As parents we might think that recess time is just a simple way that we can help kids be active and be more likely to grow up at a healthy weight. But studies also have shown that the free-play that comes with recess is crucial to a child’s cognitive, social and emotional development. Grades. Attendance. Behavior. Memory retention. Concept recall. All of them are shown to improve in children who have regular access to physical activity breaks throughout the school day.

As more and more adults become aware of these benefits we are starting to see parents across the country decry a trend where schools slash recess time, or even eliminate it entirely, to devote more classroom minutes to academic subjects and standardized test preparation.
That’s led many to lobby their state lawmakers to require free-play for their school-age children.
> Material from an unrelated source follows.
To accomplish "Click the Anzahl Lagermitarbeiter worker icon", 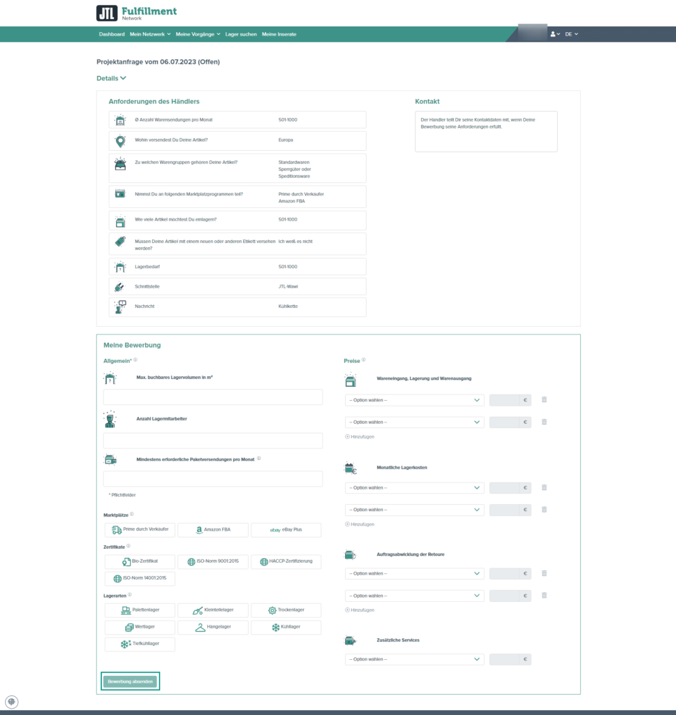I will coord(110,421).
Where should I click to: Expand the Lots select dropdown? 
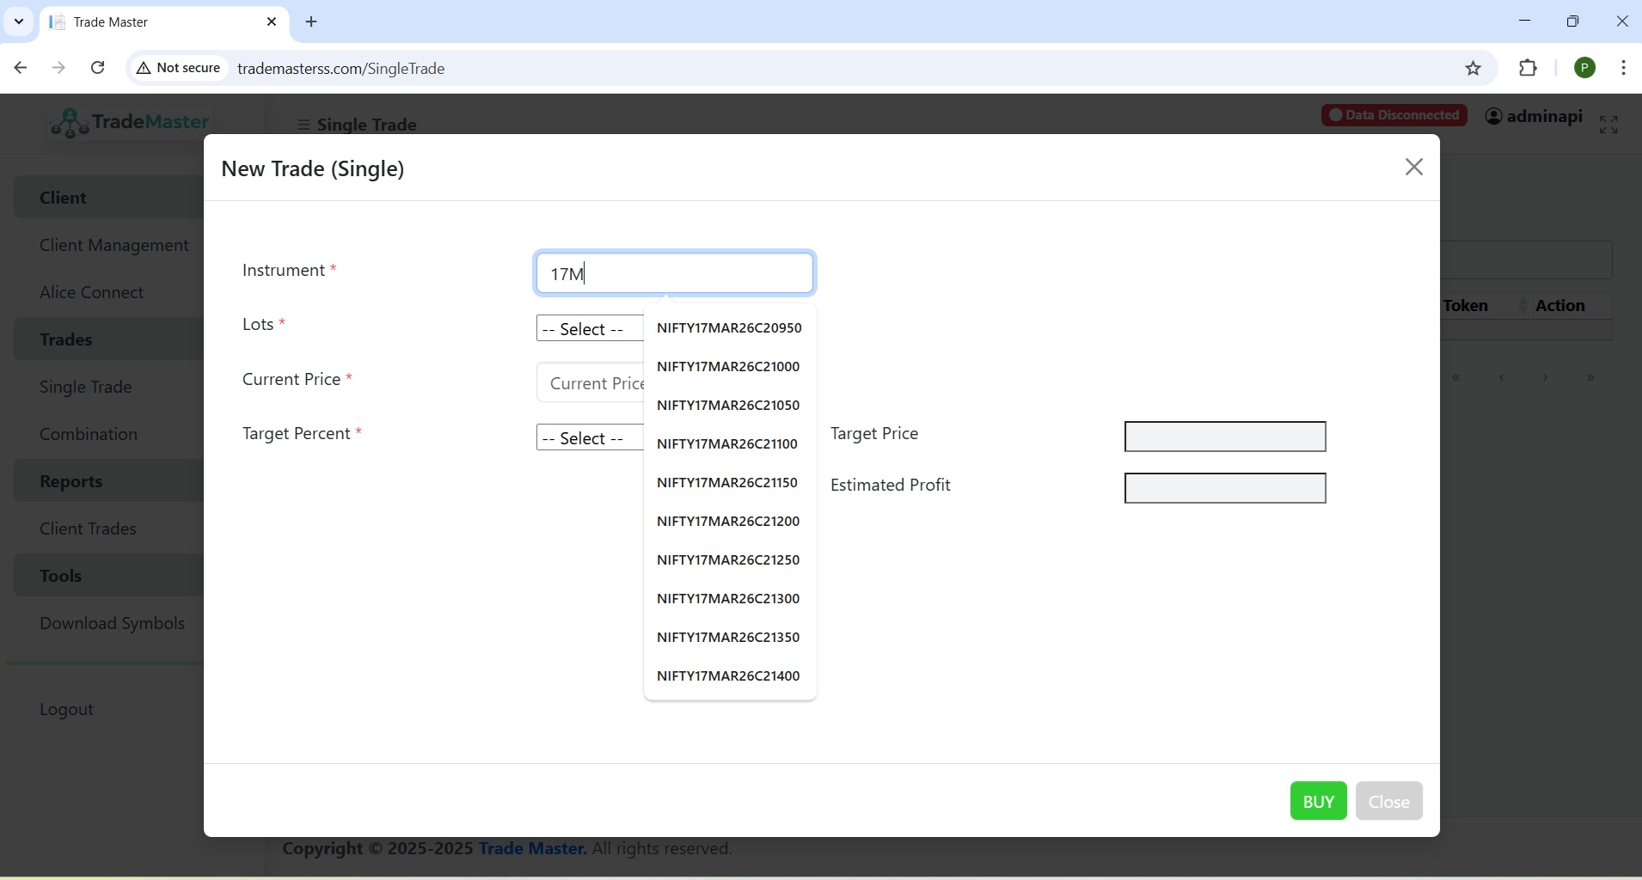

And they’re not alone.

According to the American Academy of Pediatrics recess “represents an essential, planned respite from rigorous cognitive tasks.” A recent policy statement from the AAP touting the benefits of recess continued, “It affords a time to rest, play, imagine, think, move, and socialize.”
It also helps kids reset their brains for the remainder of the day.

“After recess, for children or after a corresponding break time for adolescents, students are more attentive and better able to perform cognitively,” the organization said. In essence, recess can help students retain more of what they learn, said one of the AAP report’s lead authors, Robert Murray, M.D.“The science shows pretty clearly that taking those breaks in the day makes students better able to encode memory and learn and perform academically. There’s a lot on the table in terms of the child’s health, well being and academic success,” said Murray, former chairman of the AAP’s Council on School Health.

But just as critical to cognitive improvement, recess also is crucial to developing social and communication skills picked up on the playground – lessons that usually don’t get taught inside a classroom.


“Recess is the only place in school, maybe the only place in their social life, where kids have the opportunity to develop social skills with their peers,” Murray said. “When you think about adults, we value and treasure those social skills in our co-workers – things like negotiation and the ability to communicate and have peer-to-peer interaction as a team member,” he said. “All of those things are really worked out on the playground peer-to-peer, not teacher-to-child, not parent-to-child, but child-to-child.”


When looking at all that recess affords to our children it sounds to me like adults – parents, teachers, administrators, and policymakers – need to spend a bit more time on the playground. In other words, its time recess made a comeback!